From missing birth and death records to the shambolic state of the voters’ roll, the RG’s office has attracted flak from many quarters. Public perception of the office has also not been helped by the chaos witnessed at Makombe Building where hundreds of people visit every day in search of passports and other identity documents.
Faced with mounting criticism from MDC formations and civil society organisations, Registrar General Tobaiwa Mudede has come out in defence of his office, claiming everything “is perfect” at the central registry.
But his attempts to sanitise the department have been seriously undermined by the results of a month-long investigation by The Standard carried in this issue.
A probe into the case of a Mutare man who, when seeking to renew his passport, was instead told he was long dead and shown the death certificate to boot, yet he is alive and well, confirms what has all along been feared; that records are in a mess and urgently need to be cleaned up.
The implications of this single case are too ghastly to contemplate.
The case proves that details kept at RG’s office can easily be manipulated to disastrous consequences.
False death certificates can allow criminals to illegally access pensions and other benefits while from a political point of view, these entries can deprive Zimbabweans their democratic right to vote.
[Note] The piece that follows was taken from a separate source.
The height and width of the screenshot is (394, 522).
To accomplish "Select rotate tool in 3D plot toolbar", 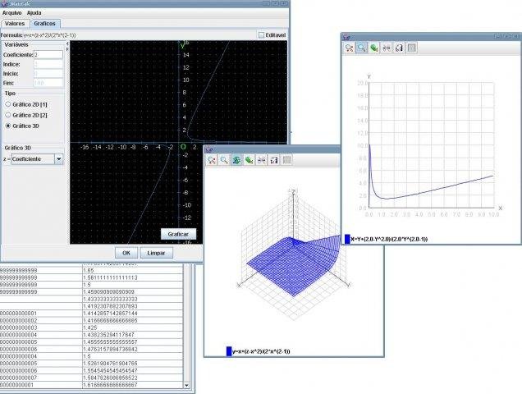I will coord(236,160).
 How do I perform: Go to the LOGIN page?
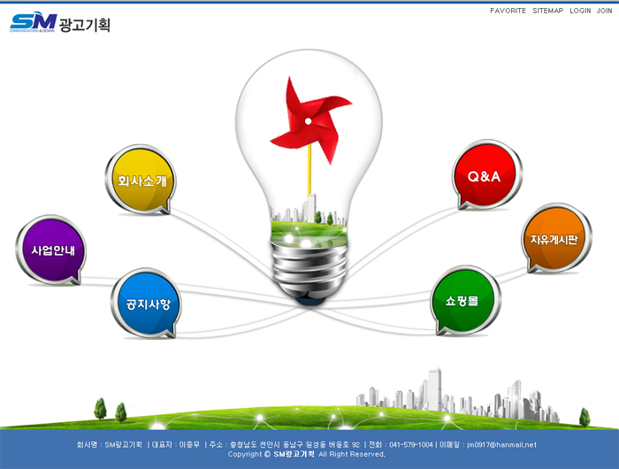tap(580, 11)
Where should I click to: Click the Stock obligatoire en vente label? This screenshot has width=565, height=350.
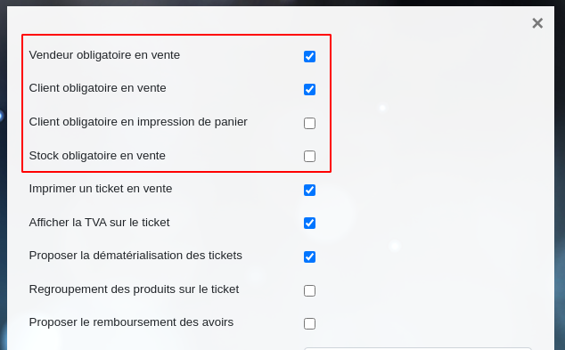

There have been numerous complaints that supporters of opposition parties have turned up at the polls only to realise that their names were not on the roll, said to contain scores of dead people. Even more worrying is how many victims of political violence have been disposed of under assumed identities?
Mudede should stop defending his department and, instead, initiate a reform agenda that should result in the compilation of proper records.
With politicians hinting on elections sometime this year or 2013, this is the right time to work on the roll because a shambolic voter’s roll can only result in a contested election outcome.